Campaigners fighting to save hospital maternity services are urging as many people as possible to attend a crucial meeting on Thursday.

The boards of East Sussex Downs and Weald and Hastings and Rother Primary Care Trusts (PCTs) are gathering in Uckfield to decide whether to downgrade the consultant-led midwifery unit at Eastbourne District General Hospital to a midwife-led one.

Under the proposals being considered, the Conquest Hospital in St Leonards would keep its full maternity services and also become the site for the special care baby unit.

Tens of thousands of people including medics, midwives, GPs and residents opposed the plans during a public consultation held earlier this year.

They say lives will be put at risk if mothers needing urgent help have to travel to Hastings for treatment and have called for full services to be kept at both hospitals.

The chief executive of both PCTs, Nick Yeo, has recommended Hastings become the main site but campaigners are hoping other board members will either delay making a decision or throw the recommendation out.

The meeting at Uckfield Civic Centre starts at 9.30am and could last for more than three hours.

Save the DGH campaigner Liz Walke (crct) said: "As many of our campaign group as possible will be at the meeting and we are hoping members of the public turn up as well.

"Uckfield is not an easy place to get to but we will see what happens.

"The best result possible for us is that the board does not accept the recommendation but if there is a delay then we will be quite happy with that as well.

"We will just have to see what happens."

In a separate development it has emerged the South East Coast Strategic Health Authority (SHA), which has to ratify any decision made by the PCTs, is holding an extraordinary meeting at its headquarters in Horley, Surrey, on Thursday at 12.30pm.

Members will be asked to approve the proposal to develop Hastings and downgrade Eastbourne.

Campaigners are furious the SHA meeting has been arranged ahead of the outcome of the PCTs meeting in Uckfield.

Lewes MP Norman Baker said: "This is an outrageous process which merely confirms what many have long suspected, namely that the bureaucrats who run the NHS in our area made up their minds a long time ago that what they wanted was maternity services based at a single site in Hastings and that all the discussions, all the detailed representations, all the opposition has been for nothing.
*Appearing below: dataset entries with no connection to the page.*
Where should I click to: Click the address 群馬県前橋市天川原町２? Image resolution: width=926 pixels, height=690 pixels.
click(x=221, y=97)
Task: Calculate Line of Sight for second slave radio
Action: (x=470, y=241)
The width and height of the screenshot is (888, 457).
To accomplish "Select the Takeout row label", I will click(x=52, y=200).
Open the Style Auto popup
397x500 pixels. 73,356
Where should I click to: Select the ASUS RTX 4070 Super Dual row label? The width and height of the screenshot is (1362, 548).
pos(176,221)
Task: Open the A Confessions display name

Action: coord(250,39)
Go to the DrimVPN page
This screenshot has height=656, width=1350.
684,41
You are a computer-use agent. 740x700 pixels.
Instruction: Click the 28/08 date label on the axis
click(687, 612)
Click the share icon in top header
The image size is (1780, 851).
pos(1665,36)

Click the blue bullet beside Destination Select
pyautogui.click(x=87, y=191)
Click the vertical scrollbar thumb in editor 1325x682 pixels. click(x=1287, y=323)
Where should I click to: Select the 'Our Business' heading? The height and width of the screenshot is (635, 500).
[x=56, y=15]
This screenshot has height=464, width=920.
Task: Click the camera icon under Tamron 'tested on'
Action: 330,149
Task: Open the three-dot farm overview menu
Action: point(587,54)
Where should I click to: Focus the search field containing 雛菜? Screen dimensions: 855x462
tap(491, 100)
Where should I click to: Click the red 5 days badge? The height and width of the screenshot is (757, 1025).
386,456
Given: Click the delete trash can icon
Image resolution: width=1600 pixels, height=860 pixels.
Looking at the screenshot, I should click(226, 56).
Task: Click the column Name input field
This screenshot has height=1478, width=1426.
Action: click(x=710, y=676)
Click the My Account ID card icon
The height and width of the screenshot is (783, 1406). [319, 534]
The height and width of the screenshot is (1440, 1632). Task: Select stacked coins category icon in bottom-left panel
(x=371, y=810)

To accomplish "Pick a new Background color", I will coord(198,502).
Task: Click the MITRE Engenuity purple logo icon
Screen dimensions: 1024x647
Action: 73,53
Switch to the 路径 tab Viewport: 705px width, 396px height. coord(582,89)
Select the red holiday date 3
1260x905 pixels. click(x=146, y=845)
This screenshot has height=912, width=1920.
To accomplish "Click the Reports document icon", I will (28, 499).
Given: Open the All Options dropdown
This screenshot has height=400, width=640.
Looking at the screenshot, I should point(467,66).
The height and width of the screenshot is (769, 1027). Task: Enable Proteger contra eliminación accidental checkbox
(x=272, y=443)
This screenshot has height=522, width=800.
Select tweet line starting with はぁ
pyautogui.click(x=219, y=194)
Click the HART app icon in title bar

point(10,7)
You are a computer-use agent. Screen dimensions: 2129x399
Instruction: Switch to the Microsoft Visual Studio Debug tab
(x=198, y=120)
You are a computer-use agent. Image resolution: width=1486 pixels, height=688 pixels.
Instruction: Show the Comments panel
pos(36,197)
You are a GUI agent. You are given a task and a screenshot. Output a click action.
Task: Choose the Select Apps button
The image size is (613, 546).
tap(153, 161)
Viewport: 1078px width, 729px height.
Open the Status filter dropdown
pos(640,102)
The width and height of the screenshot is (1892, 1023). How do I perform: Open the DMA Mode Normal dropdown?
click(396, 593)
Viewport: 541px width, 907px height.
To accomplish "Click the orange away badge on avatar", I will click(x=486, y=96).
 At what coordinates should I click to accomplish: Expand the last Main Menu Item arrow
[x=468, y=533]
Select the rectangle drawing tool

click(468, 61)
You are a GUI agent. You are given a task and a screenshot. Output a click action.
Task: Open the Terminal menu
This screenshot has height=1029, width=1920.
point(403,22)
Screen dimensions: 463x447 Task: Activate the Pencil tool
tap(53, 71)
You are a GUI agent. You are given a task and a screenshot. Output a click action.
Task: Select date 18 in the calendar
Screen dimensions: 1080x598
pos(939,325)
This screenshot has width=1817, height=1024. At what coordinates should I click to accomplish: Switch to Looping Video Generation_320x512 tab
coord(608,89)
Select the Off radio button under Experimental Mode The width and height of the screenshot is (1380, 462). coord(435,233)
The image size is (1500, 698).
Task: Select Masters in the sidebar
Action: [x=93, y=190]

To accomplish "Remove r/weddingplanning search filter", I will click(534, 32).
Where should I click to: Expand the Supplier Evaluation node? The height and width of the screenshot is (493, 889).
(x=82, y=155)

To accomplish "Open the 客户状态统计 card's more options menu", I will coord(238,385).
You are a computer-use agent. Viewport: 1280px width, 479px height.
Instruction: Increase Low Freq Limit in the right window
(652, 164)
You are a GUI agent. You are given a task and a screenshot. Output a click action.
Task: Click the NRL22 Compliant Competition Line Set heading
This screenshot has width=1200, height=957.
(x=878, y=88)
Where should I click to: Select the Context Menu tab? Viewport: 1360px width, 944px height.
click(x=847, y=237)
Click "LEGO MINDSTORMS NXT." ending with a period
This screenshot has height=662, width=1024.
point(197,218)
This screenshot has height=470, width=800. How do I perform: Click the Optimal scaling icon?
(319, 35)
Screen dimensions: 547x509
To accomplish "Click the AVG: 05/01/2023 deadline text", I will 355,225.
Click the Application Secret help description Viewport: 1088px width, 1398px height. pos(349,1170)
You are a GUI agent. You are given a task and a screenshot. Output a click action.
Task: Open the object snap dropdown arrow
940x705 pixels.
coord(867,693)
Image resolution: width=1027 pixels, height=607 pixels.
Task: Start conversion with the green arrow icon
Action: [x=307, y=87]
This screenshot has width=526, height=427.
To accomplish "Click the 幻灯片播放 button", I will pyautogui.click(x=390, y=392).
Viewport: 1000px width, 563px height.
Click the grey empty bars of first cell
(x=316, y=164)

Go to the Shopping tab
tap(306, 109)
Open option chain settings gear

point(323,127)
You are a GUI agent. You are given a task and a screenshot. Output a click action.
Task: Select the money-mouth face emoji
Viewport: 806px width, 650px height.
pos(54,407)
"It will not be surprising if people conclude that the so-called consultation has been nothing more than a cynical exercise and a sham.

"If the SHA was doing its job properly, it would take time to evaluate the recommendations of the PCTs and do so neutrally.

"Instead, they seem to see their role merely to act as a rubber stamp and one operating with unseemly haste.

"And how can the SHA know that the PCTs will adopt the recommendations put before them? Do they know something we don't?"

Meanwhile a council leader has welcomed an NHS plan to downsize a maternity unit.

Peter Pragnell, leader of Hastings Borough Council, said the local authority supported the choice to maintain Hastings's maternity services and reduce those at Eastbourne.

The recommendation has been made by East Sussex Downs and Weald Primary Care Trust and Hastings and Rother Primary Care Trust, which want to save money by having just a single consultant-led maternity site in Hastings.

Coun Pragnell said: "Our cabinet voted for this proposal at our July meeting, and we obviously believe that this option is best for the people of Hastings.

"If the option was for only one consultant-led service, it is simply common sense for it to be based in Hastings. We have a large number of child-bearing age women and, as we know only too well, are still the most deprived town in the South East.

"There is much evidence that women from deprived communities are more likely to have a baby that is premature or has a low birth weight. It also means many young women from Hastings, and their families, have to rely on public transport, making it much more difficult for them to travel.

"And, of course, Hastings is midway between the maternity units in Brighton and Ashford so, geographically, Hastings is the right option too.

"The recommendation by the PCTs is clearly good for the people of Hastings, and it is a common sense one. I obviously hope that the recommendation will be agreed by the PCTs at their meeting on Thursday. It most certainly has the support of this council."